Clause 7. No Money shall be drawn from the Treasury but in Consequence of Appropriations made by Law; and a regular Statement and Account of the Receipts and Expenditures of all public Money shall be published from time to time.
This clause is a limitation upon the power of the Executive Department and does not restrict Congress in appropriating moneys in the Treasury.1883 That body may recognize and pay a claim of an equitable, moral, or honorary nature. When it directs a specific sum to be paid to a certain person, neither the Secretary of the Treasury nor any court has discretion to determine whether the person is entitled to receive it.1884 In making appropriations to pay claims arising out of the Civil War, Congress could, the Court held, lawfully provide that certain persons, i.e., those who had aided the Rebellion, should not be paid out of the funds made available by the general appropriation, but that such persons should seek relief from Congress.1885 The Court has also recognized that Congress has a wide discretion with regard to the extent to which it shall prescribe details of expenditures for which it appropriates funds and has approved the frequent practice of making general appropriations of large amounts to be allotted and expended as directed by designated government agencies. Citing as an example the act of June 17, 1902,1886 where all moneys received from the sale and disposal of public lands in a large number of States and territories were set aside as a special fund to be expended under the direction of the Secretary of the Interior upon such projects as he determined to be practicable and advisable for the reclamation of arid and semi-arid lands within those States and territories, the Court declared: The constitutionality of this delegation of authority has never been seriously questioned.1887
No officer of the Federal Government is authorized to pay a debt due from the United States, whether reduced to judgment or not, without an appropriation for that purpose.1888 Nor may a government employee, by erroneous advice to a claimant, bind the United States through equitable estoppel principles to pay a claim for which an appropriation has not been made.1889
1883 Cincinnati Soap Co. v. United States, 301 U.S. 308, 321 (1937); Knote v. United States, 95 U.S. 149, 154 (1877).

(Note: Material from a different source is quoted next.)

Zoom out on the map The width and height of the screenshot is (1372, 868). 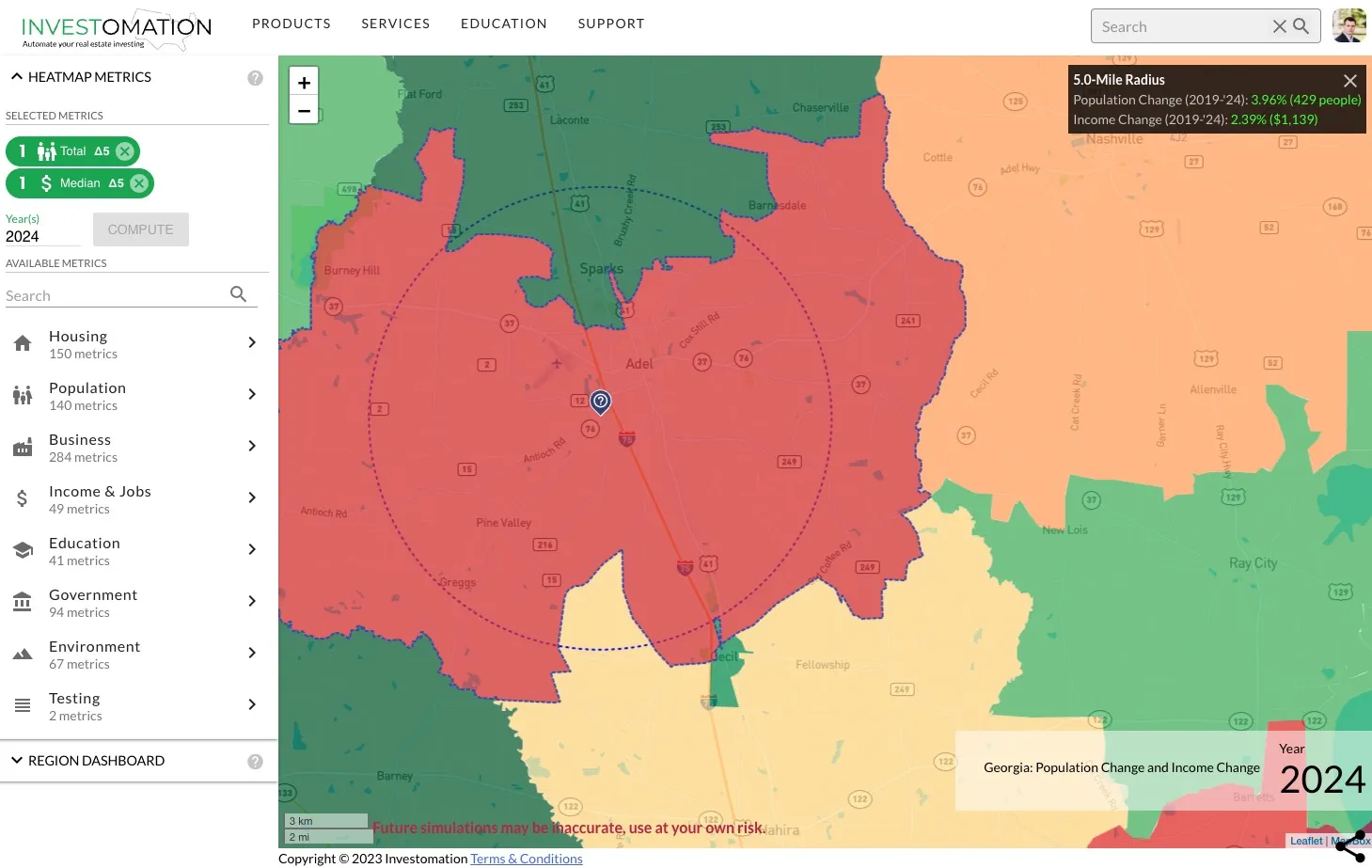(x=304, y=110)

1884 United States v. Price, 116 U.S. 43 (1885); United States v. Realty Company, 163 U.S. 427, 439 (1896); Allen v. Smith, 173 U.S. 389, 393 (1899).
1885 Hart v. United States, 118 U.S. 62, 67 (1886).
1886 32 Stat. 388 (1902).
1887 Cincinnati Soap Co. v. United States, 301 U.S. 308, 322 (1937).

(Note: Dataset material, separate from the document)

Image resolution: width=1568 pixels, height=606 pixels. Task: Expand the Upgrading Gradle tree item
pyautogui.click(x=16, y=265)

1888 Reeside v. Walker, 52 U.S. (11 How.) 272 (1851).
After the Civil War, a number of controversies arose out of attempts by Congress to restrict the payment of the claims of persons who had aided the Rebellion but had thereafter received a pardon from the President. The Supreme Court held that Congress could not prescribe the evidentiary effect of a pardon in a proceeding in the Court of Claims for property confiscated during the Civil War,1890 but that where the confiscated property had been sold and the proceeds paid into the Treasury, a pardon did not of its own force authorize the restoration of such proceeds.1891 It was within the competence of Congress to declare that the amount due to persons thus pardoned should not be paid out of the Treasury and that no general appropriation should extend to their claims.1892
1889 OPM v. Richmond, 496 U.S. 414 (1990).
1890 United States v. Klein, 80 U.S. (13 Wall.) 128 (1872).
1891 Knote v. United States, 95 U.S. 149, 154 (1877); Austin v. United States, 155 U.S. 417, 427 (1894).
1892 Hart v. United States, 118 U.S. 62, 67 (1886).